For inorganic materials, which are widely used in industry as catalysts, supports and adsorbents, their textural (surface, porosity), chemical, mechanical and sorption properties are important [1]. Among these inorganic materials, synthetic zeolites are used, which are of high purity, possess high surface area and have a well-ordered porous structure. However, these synthetic zeolites still have high prices and require complex synthesis steps. Therefore, in terms of low cost, easier availability and eco-friendly properties in addition to textural characterization, chemical stability and exceptional physicochemical properties, there is an effort to use natural zeolites instead of synthetic ones [2].
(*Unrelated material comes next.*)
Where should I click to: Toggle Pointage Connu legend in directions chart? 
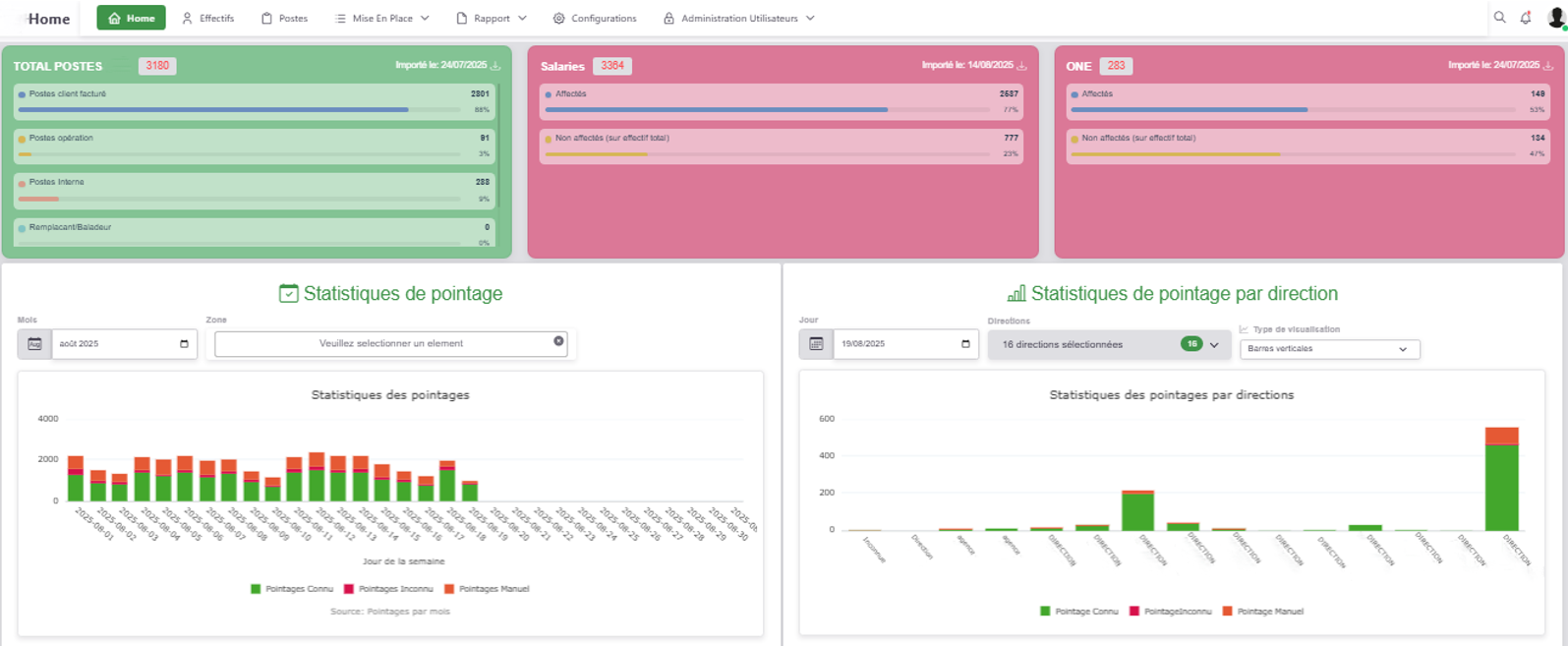[1078, 612]
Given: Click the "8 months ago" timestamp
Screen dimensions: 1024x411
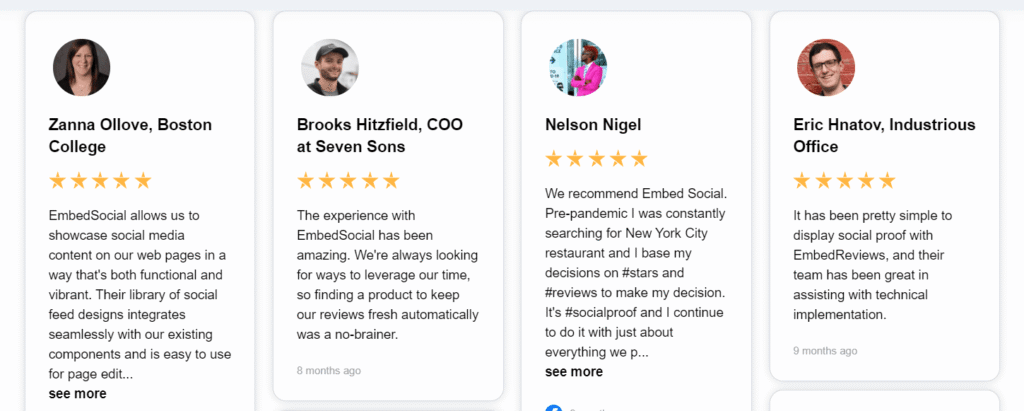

Zeolites are hydrated crystalline aluminosilicates of alkali and alkaline earth metals, having unique 3D porous structures containing channels and cavities that are negatively charged and contain positively charged ions (e.g., Na+, K+ and Ca2+), water molecules and OH groups [3,4,5]. The primary building units of zeolites are SiO₄ and AlO₄ tetrahedra linked with other tetrahedrons (secondary building units) by sharing of the 1, 2 or 3 oxygen atoms [4,6]. These unique structural properties are the basis for their microporous structure and exceptional ion exchange and sorption properties [3,5]. The most known and most widely used naturally occurring zeolite is clinoptilolite [6,7] with general formula (Na, K, Ca1/2)6[Al6Si30O72] × 24H2O [8]. In addition to cation exchange application [9] (as sorbents for heavy metals and ammonia from waste and wastewater) [10], clinoptilolite has been used for various purposes in diverse fields [4], including wastewater treatment [11,12], the building industry (as supplementary cementitious material) [13,14,15] and gas purification [16,17]. Clinoptilolite is also a promising material in catalytic applications, especially after its activation and modification.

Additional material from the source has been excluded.